• **EXERCISE INSTRUCTIONS**: With the line containing "Given: Click the share icon on product image" as the start and the line containing "Click the uploaded" as the end, transcribe that span of the entries below exactly, including both.

Excerpts from a dataset:
::::::
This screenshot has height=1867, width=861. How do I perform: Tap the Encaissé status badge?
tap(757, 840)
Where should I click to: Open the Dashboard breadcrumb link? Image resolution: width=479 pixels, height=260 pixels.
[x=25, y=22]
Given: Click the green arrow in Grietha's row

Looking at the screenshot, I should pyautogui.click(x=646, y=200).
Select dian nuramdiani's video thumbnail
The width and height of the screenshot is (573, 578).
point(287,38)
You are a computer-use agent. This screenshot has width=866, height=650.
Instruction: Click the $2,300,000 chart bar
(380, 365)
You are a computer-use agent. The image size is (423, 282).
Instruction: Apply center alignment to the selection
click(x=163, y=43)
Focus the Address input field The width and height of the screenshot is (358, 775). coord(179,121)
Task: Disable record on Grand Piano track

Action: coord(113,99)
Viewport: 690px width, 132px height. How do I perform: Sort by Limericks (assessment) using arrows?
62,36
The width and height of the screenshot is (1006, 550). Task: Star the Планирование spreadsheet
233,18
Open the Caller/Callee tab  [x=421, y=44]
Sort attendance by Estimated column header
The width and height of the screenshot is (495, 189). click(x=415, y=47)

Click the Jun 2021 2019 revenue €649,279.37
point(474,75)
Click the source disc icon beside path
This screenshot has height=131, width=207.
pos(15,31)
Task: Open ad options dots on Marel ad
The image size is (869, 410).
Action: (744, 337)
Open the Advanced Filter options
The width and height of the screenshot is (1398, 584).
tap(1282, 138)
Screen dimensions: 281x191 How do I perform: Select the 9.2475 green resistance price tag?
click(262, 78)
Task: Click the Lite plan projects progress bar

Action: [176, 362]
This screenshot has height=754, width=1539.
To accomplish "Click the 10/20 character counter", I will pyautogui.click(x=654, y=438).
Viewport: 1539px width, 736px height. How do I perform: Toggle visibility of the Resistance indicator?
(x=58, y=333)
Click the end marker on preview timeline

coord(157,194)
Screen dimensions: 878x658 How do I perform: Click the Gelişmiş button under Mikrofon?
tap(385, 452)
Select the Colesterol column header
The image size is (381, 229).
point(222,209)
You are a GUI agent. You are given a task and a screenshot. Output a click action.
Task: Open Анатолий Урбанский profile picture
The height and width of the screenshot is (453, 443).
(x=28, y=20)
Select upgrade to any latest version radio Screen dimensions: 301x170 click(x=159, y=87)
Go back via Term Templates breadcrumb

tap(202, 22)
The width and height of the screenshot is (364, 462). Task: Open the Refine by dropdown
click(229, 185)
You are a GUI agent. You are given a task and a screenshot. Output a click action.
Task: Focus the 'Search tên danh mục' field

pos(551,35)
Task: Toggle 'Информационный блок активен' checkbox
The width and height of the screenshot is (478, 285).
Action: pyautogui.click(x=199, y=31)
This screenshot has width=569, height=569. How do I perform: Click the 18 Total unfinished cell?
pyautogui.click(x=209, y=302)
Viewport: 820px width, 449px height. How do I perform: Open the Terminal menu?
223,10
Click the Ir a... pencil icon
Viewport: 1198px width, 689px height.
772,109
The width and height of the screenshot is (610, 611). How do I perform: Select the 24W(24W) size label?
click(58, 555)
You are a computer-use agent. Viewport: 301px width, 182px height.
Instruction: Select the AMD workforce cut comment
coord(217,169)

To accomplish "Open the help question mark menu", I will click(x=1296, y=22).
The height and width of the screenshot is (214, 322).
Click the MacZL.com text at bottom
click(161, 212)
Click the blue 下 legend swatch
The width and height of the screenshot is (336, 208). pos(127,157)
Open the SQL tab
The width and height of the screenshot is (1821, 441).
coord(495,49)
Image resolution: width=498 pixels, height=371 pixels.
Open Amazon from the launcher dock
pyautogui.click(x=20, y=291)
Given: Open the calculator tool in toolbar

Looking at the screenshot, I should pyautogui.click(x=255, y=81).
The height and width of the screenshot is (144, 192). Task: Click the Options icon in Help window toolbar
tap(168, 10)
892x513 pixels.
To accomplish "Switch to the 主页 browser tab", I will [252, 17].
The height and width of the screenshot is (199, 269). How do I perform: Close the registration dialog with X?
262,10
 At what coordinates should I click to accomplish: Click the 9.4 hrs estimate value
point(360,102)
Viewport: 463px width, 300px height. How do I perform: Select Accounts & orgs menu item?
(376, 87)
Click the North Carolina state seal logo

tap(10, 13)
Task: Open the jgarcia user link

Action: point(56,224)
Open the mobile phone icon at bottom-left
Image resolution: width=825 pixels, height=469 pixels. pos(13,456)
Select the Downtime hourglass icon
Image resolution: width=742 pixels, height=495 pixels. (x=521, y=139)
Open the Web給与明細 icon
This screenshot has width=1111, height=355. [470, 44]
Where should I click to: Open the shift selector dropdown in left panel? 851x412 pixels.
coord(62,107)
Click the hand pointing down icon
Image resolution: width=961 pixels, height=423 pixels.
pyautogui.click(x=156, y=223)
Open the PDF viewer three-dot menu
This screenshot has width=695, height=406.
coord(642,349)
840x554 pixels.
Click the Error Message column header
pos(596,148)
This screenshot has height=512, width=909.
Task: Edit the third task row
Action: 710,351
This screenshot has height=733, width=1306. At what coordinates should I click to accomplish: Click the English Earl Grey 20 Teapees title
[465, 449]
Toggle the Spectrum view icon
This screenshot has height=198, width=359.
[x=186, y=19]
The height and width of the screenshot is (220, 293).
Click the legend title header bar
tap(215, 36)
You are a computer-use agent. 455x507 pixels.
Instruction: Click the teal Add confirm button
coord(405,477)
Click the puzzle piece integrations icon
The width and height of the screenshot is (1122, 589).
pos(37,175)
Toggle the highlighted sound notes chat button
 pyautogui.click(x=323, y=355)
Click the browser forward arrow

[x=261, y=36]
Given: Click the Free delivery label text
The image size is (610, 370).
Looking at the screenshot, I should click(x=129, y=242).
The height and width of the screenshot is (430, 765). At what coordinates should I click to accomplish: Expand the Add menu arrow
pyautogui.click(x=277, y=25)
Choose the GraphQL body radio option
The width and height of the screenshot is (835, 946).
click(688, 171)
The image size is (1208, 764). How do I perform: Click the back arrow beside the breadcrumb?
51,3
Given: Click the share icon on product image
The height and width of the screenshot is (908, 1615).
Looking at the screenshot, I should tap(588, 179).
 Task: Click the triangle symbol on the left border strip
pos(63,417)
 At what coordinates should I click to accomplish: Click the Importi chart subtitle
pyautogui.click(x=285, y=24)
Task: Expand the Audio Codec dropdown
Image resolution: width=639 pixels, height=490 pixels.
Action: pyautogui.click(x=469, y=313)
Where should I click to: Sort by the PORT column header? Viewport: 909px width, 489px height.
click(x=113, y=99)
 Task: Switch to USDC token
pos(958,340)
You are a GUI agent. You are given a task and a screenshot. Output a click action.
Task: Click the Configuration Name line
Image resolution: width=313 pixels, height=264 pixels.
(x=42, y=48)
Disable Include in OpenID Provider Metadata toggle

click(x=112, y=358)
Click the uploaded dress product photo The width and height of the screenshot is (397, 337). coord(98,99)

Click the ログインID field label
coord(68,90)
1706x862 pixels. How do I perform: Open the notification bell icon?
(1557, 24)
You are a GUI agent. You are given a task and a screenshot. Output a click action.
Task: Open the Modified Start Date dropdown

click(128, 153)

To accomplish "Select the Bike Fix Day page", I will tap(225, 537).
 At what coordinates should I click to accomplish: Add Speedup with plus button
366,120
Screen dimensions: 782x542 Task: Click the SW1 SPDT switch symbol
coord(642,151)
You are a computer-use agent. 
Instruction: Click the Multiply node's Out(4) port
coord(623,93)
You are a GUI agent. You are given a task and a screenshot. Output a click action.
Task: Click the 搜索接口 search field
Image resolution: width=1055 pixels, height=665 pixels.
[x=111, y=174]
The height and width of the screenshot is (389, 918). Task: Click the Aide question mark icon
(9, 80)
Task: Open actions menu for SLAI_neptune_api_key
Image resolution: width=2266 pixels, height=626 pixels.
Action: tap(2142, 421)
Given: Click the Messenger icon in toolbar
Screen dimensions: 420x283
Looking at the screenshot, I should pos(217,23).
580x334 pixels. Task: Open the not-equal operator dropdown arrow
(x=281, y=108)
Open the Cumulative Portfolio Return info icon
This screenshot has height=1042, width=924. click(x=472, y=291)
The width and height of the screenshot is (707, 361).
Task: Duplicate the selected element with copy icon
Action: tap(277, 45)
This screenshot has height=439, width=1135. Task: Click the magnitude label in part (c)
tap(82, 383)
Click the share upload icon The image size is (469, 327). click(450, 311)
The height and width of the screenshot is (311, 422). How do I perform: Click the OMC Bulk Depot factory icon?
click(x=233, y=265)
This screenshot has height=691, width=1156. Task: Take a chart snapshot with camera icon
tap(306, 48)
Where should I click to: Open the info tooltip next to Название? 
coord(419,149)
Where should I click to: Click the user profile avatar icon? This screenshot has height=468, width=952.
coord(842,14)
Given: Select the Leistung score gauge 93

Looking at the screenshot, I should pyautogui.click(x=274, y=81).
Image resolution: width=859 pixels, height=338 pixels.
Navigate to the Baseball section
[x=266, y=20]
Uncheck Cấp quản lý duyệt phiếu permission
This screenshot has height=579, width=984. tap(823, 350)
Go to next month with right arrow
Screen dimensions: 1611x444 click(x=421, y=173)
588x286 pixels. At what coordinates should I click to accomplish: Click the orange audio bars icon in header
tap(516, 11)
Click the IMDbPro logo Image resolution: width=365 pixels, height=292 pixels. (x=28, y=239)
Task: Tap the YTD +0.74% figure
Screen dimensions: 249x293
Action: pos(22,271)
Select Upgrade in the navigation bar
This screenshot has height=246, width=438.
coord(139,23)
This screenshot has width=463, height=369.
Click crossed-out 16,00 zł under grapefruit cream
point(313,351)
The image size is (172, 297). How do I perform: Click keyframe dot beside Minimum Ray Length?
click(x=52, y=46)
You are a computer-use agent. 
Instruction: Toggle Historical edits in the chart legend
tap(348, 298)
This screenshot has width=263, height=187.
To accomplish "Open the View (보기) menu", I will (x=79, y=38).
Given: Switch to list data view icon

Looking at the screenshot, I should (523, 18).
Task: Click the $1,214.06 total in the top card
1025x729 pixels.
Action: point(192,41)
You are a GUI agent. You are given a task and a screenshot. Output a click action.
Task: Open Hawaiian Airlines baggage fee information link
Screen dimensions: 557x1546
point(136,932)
::::::
• **TASK RESULT**:
Given: Click the share icon on product image
The height and width of the screenshot is (908, 1615).
Looking at the screenshot, I should tap(588, 179).
 Task: Click the triangle symbol on the left border strip
pos(63,417)
 At what coordinates should I click to accomplish: Click the Importi chart subtitle
pyautogui.click(x=285, y=24)
Task: Expand the Audio Codec dropdown
Image resolution: width=639 pixels, height=490 pixels.
Action: pyautogui.click(x=469, y=313)
Where should I click to: Sort by the PORT column header? Viewport: 909px width, 489px height.
click(x=113, y=99)
 Task: Switch to USDC token
pos(958,340)
You are a GUI agent. You are given a task and a screenshot. Output a click action.
Task: Click the Configuration Name line
Image resolution: width=313 pixels, height=264 pixels.
(x=42, y=48)
Disable Include in OpenID Provider Metadata toggle

click(x=112, y=358)
Click the uploaded dress product photo The width and height of the screenshot is (397, 337). coord(98,99)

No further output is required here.